A new study shows brain stimulation can enhance a patient's ability to retrain their brains to process visual information after a stroke or an injury.
Practice results in better learning and the same holds true for cognition and visual perception: with practice, a person can learn to see better, but the learning can be slow. University of Rochester professor of brain and cognitive studies, Duje Tadin and ophthalmology professor Krystel Huxlin, set out to determine if this process could be accelerated.
Collaborating with researchers at the Italian Institute of Technology they studied how different types of non-invasive brain stimulation affected visual perceptual learning and retention in both healthy individuals and those with brain damage. In a paper in the Journal of Neuroscience, they say their results could lead to enhanced learning efficacy for both populations and improved vision recovery for cortically blind patients.
“Because after early childhood our brains become less plastic,” learning is difficult and often takes a long time, Prof Tadin said. To test if and how visual perceptual learning might be accelerated, participants were shown clouds of dots and asked which way the dots moved across the computer screen. They were then asked to perform the task while sub-groups were given different types of brain stimulation, each involving a non-invasive electrical current applied over the visual cortex. The researchers found that one particular type of brain stimulation, called transcranial random noise stimulation (tRNS), had remarkable effects on improving participants’ motion integration thresholds when they performed the task.

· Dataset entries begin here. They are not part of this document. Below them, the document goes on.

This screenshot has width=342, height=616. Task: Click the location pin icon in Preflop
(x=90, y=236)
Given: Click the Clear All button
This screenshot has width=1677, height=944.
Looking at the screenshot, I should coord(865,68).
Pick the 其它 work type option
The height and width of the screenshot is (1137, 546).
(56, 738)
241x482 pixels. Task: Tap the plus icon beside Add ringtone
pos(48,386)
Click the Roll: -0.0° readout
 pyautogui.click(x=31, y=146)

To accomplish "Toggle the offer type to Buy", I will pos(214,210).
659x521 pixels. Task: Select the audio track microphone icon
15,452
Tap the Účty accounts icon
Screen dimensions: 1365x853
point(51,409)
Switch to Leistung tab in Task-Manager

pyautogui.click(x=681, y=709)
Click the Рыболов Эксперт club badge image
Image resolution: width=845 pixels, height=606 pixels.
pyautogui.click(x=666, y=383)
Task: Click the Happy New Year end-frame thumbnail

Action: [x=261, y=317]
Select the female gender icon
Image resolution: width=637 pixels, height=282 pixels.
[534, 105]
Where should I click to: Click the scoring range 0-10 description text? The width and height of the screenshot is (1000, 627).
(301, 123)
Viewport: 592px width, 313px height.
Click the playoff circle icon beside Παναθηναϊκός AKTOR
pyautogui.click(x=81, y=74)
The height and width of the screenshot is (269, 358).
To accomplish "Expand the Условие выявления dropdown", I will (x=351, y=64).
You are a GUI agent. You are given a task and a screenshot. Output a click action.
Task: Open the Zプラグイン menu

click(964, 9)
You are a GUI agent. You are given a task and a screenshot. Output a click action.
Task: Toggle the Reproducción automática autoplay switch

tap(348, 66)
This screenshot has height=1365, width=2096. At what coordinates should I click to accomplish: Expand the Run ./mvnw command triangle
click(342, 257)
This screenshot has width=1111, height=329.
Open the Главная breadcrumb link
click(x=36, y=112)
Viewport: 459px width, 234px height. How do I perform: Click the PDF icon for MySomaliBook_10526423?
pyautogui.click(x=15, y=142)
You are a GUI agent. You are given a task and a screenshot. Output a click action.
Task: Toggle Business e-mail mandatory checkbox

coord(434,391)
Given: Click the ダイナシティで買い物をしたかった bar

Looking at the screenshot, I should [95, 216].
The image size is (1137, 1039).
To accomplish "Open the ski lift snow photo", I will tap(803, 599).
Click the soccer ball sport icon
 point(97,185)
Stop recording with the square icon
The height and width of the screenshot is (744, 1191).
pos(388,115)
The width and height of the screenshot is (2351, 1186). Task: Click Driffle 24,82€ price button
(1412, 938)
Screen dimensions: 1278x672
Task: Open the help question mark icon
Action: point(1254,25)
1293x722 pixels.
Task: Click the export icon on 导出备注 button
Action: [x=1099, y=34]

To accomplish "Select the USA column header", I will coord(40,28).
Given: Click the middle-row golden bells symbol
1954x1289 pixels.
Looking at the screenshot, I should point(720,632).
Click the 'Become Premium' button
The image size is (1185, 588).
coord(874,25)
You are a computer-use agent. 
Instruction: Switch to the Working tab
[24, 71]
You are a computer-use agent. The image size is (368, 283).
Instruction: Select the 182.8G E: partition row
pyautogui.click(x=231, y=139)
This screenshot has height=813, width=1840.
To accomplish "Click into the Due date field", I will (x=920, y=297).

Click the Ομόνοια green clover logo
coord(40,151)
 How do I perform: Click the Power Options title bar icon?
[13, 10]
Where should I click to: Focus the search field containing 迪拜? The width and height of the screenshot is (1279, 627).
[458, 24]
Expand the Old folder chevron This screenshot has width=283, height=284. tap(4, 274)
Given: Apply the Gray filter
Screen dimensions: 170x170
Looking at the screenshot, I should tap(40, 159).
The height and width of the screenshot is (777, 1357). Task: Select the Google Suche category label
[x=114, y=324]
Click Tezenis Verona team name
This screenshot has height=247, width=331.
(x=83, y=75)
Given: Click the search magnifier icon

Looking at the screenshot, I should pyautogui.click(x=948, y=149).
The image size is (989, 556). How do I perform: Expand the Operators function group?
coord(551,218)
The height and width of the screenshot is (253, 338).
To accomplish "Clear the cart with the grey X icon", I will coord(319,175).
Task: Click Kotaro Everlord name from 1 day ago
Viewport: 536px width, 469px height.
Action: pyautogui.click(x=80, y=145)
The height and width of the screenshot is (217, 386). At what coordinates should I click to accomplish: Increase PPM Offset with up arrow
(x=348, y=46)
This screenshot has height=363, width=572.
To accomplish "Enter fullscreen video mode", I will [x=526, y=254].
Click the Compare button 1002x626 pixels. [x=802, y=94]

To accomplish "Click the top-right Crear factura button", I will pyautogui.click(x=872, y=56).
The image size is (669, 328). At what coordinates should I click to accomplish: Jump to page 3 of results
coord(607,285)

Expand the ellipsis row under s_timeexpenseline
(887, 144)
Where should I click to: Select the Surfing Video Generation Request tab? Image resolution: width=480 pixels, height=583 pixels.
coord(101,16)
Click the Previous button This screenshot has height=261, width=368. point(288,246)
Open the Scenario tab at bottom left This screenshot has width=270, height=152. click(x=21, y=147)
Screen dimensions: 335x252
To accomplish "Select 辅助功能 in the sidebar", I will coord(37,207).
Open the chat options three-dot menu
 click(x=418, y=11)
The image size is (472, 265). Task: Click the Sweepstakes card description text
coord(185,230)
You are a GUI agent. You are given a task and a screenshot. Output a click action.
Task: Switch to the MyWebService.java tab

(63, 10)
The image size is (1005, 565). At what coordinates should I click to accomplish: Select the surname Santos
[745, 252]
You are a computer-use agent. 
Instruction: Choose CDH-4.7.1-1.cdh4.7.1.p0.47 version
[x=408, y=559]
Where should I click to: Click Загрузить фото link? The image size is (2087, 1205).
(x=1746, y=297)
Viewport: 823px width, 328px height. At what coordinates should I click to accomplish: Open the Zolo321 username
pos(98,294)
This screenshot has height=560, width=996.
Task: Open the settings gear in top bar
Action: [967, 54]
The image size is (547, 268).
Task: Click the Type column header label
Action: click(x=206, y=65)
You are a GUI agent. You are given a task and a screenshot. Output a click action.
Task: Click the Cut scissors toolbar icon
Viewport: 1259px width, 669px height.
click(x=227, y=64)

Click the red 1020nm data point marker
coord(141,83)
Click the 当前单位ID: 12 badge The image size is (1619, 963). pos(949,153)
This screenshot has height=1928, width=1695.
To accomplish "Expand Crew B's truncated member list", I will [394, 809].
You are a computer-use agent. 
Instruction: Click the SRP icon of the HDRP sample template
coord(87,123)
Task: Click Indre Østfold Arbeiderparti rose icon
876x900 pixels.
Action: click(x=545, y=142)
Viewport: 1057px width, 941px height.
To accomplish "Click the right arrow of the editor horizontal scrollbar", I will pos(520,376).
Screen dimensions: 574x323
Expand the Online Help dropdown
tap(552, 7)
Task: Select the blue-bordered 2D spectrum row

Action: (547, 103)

“All groups of participants got better at the dot motion task with practice, but the group that also trained with tRNS improved twice as much and was able to learn the motion task better than other groups,” Prof Tadin said. When they re-tested the participants six months later, the boosts in performance were still there.
Prof Huxlin had previously developed an eye-training system to assist stroke patients with recovering vision, teaching undamaged areas to process visual information that would normally be processed by the damaged parts.
Working with participants who had experienced traumatic brain injuries, the researchers applied Prof Huxlin’s visual training therapy and the tRNS brain stimulation to both damaged and undamaged parts of the patients’ brains. These participants, too, experienced improvement in visual processing and function after only 10 days.
“This fast improvement is something we’ve never seen in this patient population,” Prof Huxlin said. Collaborator A/Prof Lorella Battelli agreed, “The beauty of this combined therapy is the very short training. When you work with stroke patients you quickly realise there is a lot of fluctuation in their ability to stay on task. Training that is short and effective is a big advantage.”